In a sales system where orders are recorded in the database, the system may be designed such that each order requires a database update for each item ordered. If the database assigns a new order item number to each item, and inserts all items at the end of the table, and if every new update must go to the same physical location, and all new items are “inserted,” then the update behaves like a One-Lane Bridge. In such a system, only one insert may proceed at a time and all others must wait. [2]

Context

Systems with concurrency and mostly those that access a database.

Problem

The One Lane Bridge typically occurs in multi-threaded software systems, where only few threads can resume execution while most threads have to wait. Synchronization points in the program flow or database locks are often reasons for the One Lane Bridge. At a One Lane Bridge only few threads are active concurrently. Thus, less work can be processed resulting in higher response times. Furthermore, the One Lane Bridge can lead to a congestion resulting in the Traffic Jam antipattern.

Detection

Since a One Lane Bridge is a typical scalability problem, we look at the performance behaviour with respect to an increasing level of concurrency. To detect this antipattern, we define a series of experiments observing the end-to-end response time while increasing the number of users for each experiment. The strategy increases the number of users until

  1. a resource is fully utilized (i.e., its utilization is larger than 90%),
  2. response times increase more than 10 times, or
  3. the maximum number of potential concurrent users is reached.

In order to distinguish an OLB from a Bottleneck Resource, we additionally measure resource utilization during each experiment.
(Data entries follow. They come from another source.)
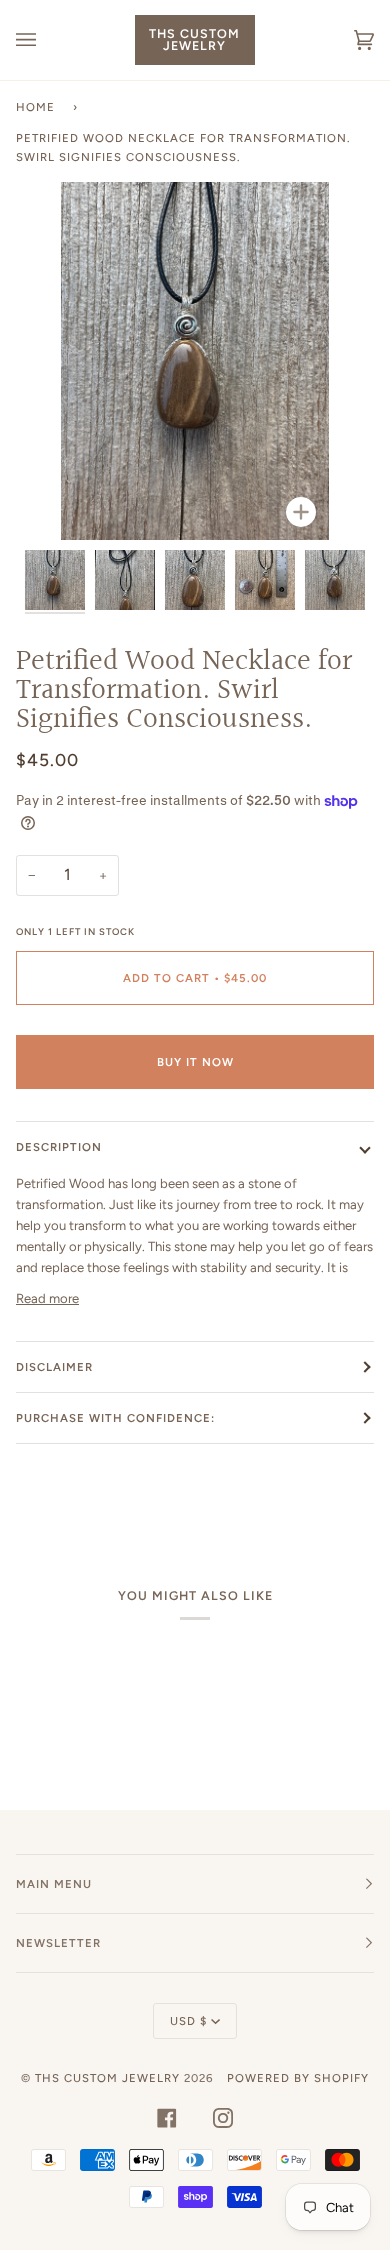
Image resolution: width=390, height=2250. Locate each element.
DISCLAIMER (54, 1367)
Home (35, 107)
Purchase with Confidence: (115, 1418)
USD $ (188, 2021)
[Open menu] (46, 40)
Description (59, 1147)
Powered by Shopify (298, 2078)
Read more (47, 1298)
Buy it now (195, 1062)
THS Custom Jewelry (107, 2078)
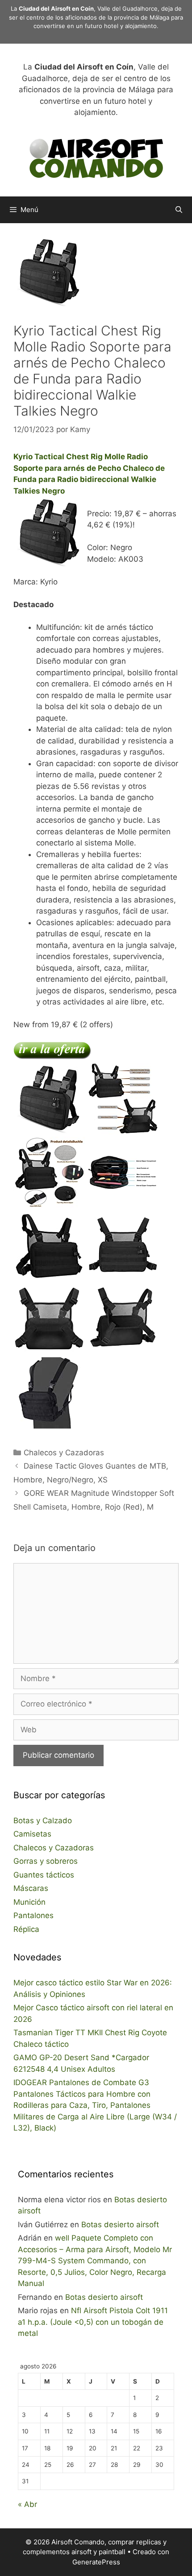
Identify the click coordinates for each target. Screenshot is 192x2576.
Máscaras (30, 1888)
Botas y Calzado (42, 1820)
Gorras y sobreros (45, 1861)
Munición (29, 1902)
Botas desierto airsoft (120, 2224)
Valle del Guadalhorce (127, 8)
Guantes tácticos (43, 1874)
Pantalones (33, 1915)
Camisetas (32, 1833)
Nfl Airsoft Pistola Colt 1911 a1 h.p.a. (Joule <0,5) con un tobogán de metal (93, 2322)
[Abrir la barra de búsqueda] (179, 209)
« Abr (27, 2504)
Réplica (26, 1929)
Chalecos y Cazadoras (64, 1452)
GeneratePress (96, 2562)
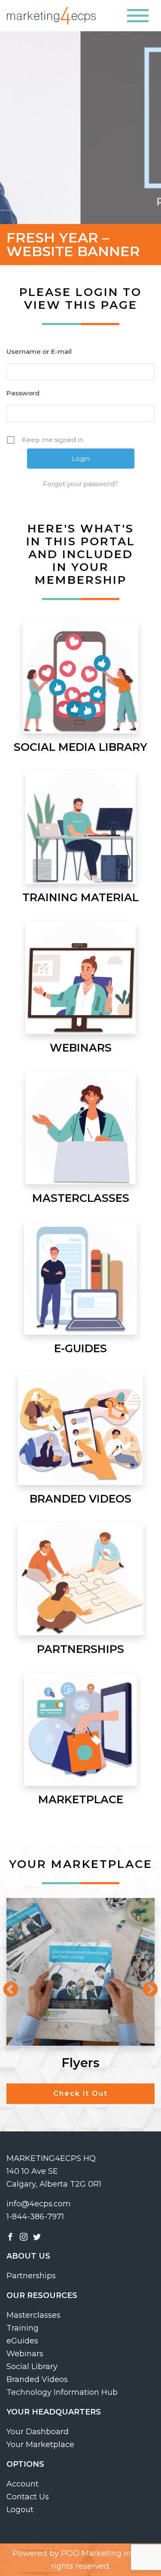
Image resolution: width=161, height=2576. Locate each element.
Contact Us (27, 2496)
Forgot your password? (80, 484)
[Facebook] (10, 2236)
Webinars (24, 2353)
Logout (19, 2509)
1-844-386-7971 (35, 2216)
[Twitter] (37, 2236)
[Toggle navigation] (138, 15)
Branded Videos (37, 2379)
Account (22, 2484)
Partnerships (31, 2275)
The following figure illustrates the measurement results for three different scenarios: i) the system under test (SUT) contains an OLB, ii) the SUT contains no problem, and iii) the SUT contains a bottleneck resource (BR). The graphs on the left hand side show the average response times with respect to the number of users. The graphs on the right hand side show the corresponding mean CPU utilization.

OLB.png

If the SUT contains an OLB, its critical passive resource leads to strongly increasing response times for an increasing number of users. Additionally, CPU utilization is low since the throughput is limited by the passive resource. If the CPU is a Bottleneck Resource (BR), response times increase and CPU utilization is high. Thus, we do not assume an OLB to be present. Finally, if no performance problem occurs, response times and CPU utilization increase only moderately.

Solution

In vehicular traffic, the one-lane bridge problem can be resolved by constructing multiple lanes, constructing additional bridges, or rerouting traffic. In the realm of software systems we have similar solutions:

  • Increasing the number of threads (or processes) that can simultaneously access the resource. In our example above, this can be achieved for example by using multiple tables that can be consolidated later.
  • Reducing the holding time, by limiting the time every process needs to hold the resource, either by removing code from the holding-block that does not need a lock on the resource, or reducing the service time of the resource.

See also

Traffic Jam

References

  1. A. Wert, J. Happe, and L. Happe, Supporting Swift Reaction: Automatically Uncovering Performance Problems by Systematic Experiments, in Proceedings or the International Conference on Software Engineering (ICSE), 2013.
  2. C. Smith and L. Williams, Software Performance Antipatterns, in Proceedings of WOSP. ACM, 2000, pp. 127–136.